The first suggestion—I think this came up in the last session with one of the previous witnesses—is on how we connect our researchers and our start-ups with the customers and the Canadian industry that can use that. I mentioned in my comments that it's not just about financial support. It's not like there are a bunch of companies on the sidelines that are just saying it's a bit too expensive so they're not going to do it. At least in my experience, they honestly don't know where to start. They don't know who's in their field. They don't know who has the expertise they need.
What Scale AI has—and I think it's on a much smaller scale, but I see the CIC being able to do this on a national scale—is expertise on which researchers are working in which area and which start-ups are doing which kind of work. Companies come to us and say, “We want to do AI. Where do we start?

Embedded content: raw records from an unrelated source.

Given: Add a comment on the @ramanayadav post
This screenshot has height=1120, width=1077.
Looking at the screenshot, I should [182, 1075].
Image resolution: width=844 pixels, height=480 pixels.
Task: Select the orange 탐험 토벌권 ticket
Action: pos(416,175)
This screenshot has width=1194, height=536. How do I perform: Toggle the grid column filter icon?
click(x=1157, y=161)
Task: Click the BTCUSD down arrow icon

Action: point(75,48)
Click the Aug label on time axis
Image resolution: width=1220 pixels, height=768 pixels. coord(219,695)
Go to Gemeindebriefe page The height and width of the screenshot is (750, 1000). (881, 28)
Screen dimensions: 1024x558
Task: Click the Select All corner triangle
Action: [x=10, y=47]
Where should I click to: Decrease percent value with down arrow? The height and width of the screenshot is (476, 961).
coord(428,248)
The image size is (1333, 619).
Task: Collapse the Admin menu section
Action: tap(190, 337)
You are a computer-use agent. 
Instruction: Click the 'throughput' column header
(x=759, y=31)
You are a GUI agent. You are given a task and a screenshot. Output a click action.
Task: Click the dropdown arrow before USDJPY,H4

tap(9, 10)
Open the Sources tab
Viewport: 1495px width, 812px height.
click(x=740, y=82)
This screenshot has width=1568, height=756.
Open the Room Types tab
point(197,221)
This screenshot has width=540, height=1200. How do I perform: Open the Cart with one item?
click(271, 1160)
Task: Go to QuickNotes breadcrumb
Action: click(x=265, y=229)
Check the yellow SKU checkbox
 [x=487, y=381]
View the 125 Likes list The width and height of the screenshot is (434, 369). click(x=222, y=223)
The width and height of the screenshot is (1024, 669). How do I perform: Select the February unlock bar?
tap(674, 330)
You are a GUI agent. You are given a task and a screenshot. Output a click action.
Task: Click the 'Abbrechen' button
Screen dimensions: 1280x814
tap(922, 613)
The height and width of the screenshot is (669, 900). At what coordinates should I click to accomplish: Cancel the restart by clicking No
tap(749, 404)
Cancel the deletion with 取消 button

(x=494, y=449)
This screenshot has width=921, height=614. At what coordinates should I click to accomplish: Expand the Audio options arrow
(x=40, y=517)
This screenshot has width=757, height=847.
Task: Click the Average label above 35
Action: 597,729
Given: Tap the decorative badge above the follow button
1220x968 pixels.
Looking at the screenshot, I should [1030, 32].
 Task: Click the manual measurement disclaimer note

Who should I talk to?”, or they come and say they have a plan, and our business experts look at the plan and say the plan is set to fail. When you have companies doing innovation for the first time, you do not want them to fail. You want them to succeed, so they start small and they grow bigger.
The CIC, if it becomes a central clearing house for government funding—and I'm not on the front lines of the CIC, but one of the ideas being floated is that the SIF and others will be brought under one umbrella—then you have an opportunity to be developing expertise in different areas and playing the matchmaking role. One of the honourable members mentioned earlier that it is really about matchmaking. It's about finding the right resources and supporting them.